### Tugas 1
Berdasarkan kutipan tentang konten agama di dunia maya, jelaskan mengapa hal tersebut seharusnya menjadi kekhawatiran bersama.
### Tugas 2
Salin kata demi kata bagian kutipan tentang konten agama di dunia maya, antara "Namun demikian, begitu" dan "kekhawatiran kita bersama.", termasuk kedua bagian itu.
### Tugas 3
Menurut kutipan tentang konten agama di dunia maya, dari apa sebagian konten itu lahir?

### Kutipan Sumber
━━━━━━━━━━━━━━━━━━━━━━━━━━━━━━

Namun demikian, begitu banyaknya konten yang terdapat di dunia maya itu, bisa saja membingunkan kita sebagai pembaca. Terkadang banyaknya konten yang telah disampaikan oleh seorang ustad ada beberapa konten yang keliru. Bahkan ada saja konten yang lahir dari sebuah emosi (terpancing).

Memang kita sebagai pembaca tentu tidak mengetahui niat awal lahirnya konten tersebut, apakah murni sebagai jalan ibadah bagi mereka untuk menjadi penyampai kebaikan, yakni berita gembira atau ada latar belakang tertentu yang ingin memecah belah umat melalui pandangan mereka dengan mengatasnamakan agama, di atas kelemahan kita sebagai masyarakat awam yang haus akan petunjuk itu. Tentu ini seharusnya menjadi kekhawatiran kita bersama.

━━━━━━━━━━━━━━━━━━━━━━━━━━━━━━

### Materi yang Disediakan
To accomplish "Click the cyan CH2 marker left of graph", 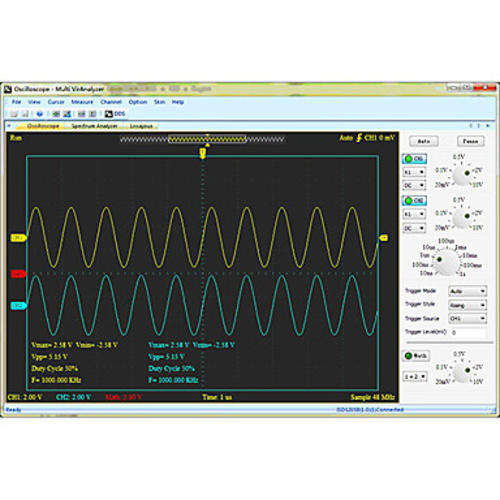I will click(18, 305).
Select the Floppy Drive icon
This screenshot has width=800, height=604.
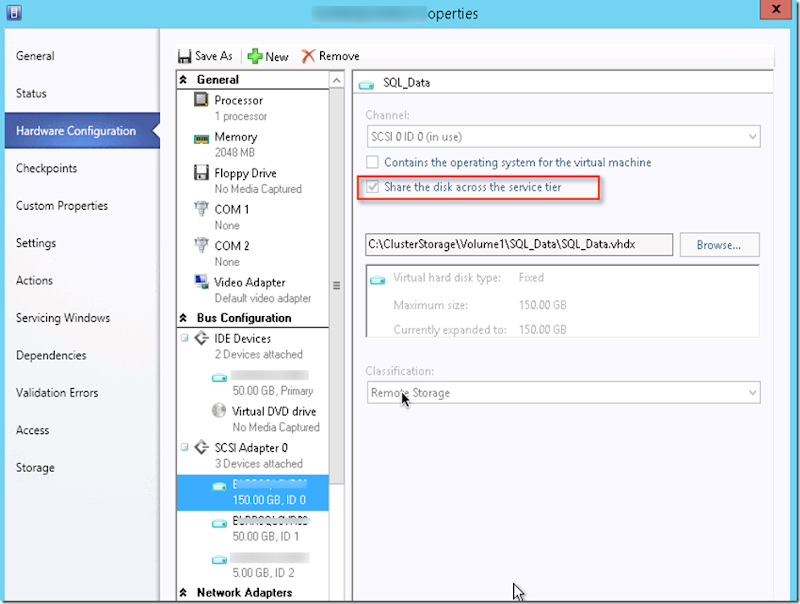201,172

━━━━━━━━━━━━━━━━━━━━━━━━━━━━━━

### Jawaban Latihan 1
Pembaca tidak mengetahui niat awal lahirnya konten itu. Konten itu bisa murni sebagai jalan ibadah untuk menyampaikan kebaikan, tetapi bisa juga punya latar belakang tertentu untuk memecah belah umat dengan mengatasnamakan agama. Hal itu memanfaatkan kelemahan masyarakat awam yang haus akan petunjuk.

### Jawaban Latihan 2
Namun demikian, begitu banyaknya konten yang terdapat di dunia maya itu, bisa saja membingunkan kita sebagai pembaca. Terkadang banyaknya konten yang telah disampaikan oleh seorang ustad ada beberapa konten yang keliru. Bahkan ada saja konten yang lahir dari sebuah emosi (terpancing).

Memang kita sebagai pembaca tentu tidak mengetahui niat awal lahirnya konten tersebut, apakah murni sebagai jalan ibadah bagi mereka untuk menjadi penyampai kebaikan, yakni berita gembira atau ada latar belakang tertentu yang ingin memecah belah umat melalui pandangan mereka dengan mengatasnamakan agama, di atas kelemahan kita sebagai masyarakat awam yang haus akan petunjuk itu. Tentu ini seharusnya menjadi kekhawatiran kita bersama.

### Jawaban Latihan 3
Dari sebuah emosi (terpancing).